桐生の妻、桐生 彩子だった。彩子が病室に足を踏み入れると同時に、空気が引き締まるのを哭士は感じた。
この人物の纏う雰囲気は、只者ではない。病室内の数人がそれを感じ取っているようだった。
哭士の思いに気付いているのかいないのか、友禅のベッドの傍らに立ち、彩子は語り始める。
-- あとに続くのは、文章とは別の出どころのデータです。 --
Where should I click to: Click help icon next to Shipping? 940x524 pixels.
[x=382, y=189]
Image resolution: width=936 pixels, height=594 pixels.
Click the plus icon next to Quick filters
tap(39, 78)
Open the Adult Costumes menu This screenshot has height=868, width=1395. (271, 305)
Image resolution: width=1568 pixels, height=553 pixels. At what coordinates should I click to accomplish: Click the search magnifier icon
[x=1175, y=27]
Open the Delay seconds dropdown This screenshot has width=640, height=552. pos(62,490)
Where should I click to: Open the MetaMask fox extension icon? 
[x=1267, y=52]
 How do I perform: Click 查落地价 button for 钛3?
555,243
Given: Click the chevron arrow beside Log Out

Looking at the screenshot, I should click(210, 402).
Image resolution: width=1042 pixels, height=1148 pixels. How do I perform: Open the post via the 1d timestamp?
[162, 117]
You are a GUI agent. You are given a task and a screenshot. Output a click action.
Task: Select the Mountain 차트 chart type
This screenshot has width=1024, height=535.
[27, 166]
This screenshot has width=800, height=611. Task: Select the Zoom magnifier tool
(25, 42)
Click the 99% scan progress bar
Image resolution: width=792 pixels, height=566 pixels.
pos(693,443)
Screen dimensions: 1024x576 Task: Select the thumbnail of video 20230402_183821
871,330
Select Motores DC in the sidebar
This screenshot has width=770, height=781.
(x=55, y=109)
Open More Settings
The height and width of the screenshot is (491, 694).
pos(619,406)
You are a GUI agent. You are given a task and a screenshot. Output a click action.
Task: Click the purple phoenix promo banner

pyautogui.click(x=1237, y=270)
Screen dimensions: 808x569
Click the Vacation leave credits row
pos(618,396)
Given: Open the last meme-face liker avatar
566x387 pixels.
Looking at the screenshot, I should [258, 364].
「保守派の思想を持っている本家は、【神】の望むとおりに行動します。【神】が欲する器というのは、若い女の籠女でなくてはなりません。そして、その器が生まれるとき、【神】がその時期を言い放つのです」
色把と取那の出生が、丁度その時期に重なったのだろう。
「ですが、その生まれた子供が双子だった場合、先に生まれた子供を【神】の器とし、もう一人の子供を、忌家に置くのです」
『本物の【神】の器』……レキは初めから取那を狙っていたのだ。
「同じ力を持つ双子が同じ場所に存在すれば、【神】がその双子に宿り、力が二つに分かれてしまうと、そう考えられてきました。だから、双子の片割れは不要なもの、『忌み者』として、忌家に捨てられるのです」
彩子の言葉に、色把の体が大きく強張る。その様子に、ハッとした表情をする彩子。
「まさか、貴女が忌家に囚われていた方の双子だったなんて……」
彩子は口に手を当て、俯いた。その表情から、僅かに失望の念が現れた事を哭士は感じ取った。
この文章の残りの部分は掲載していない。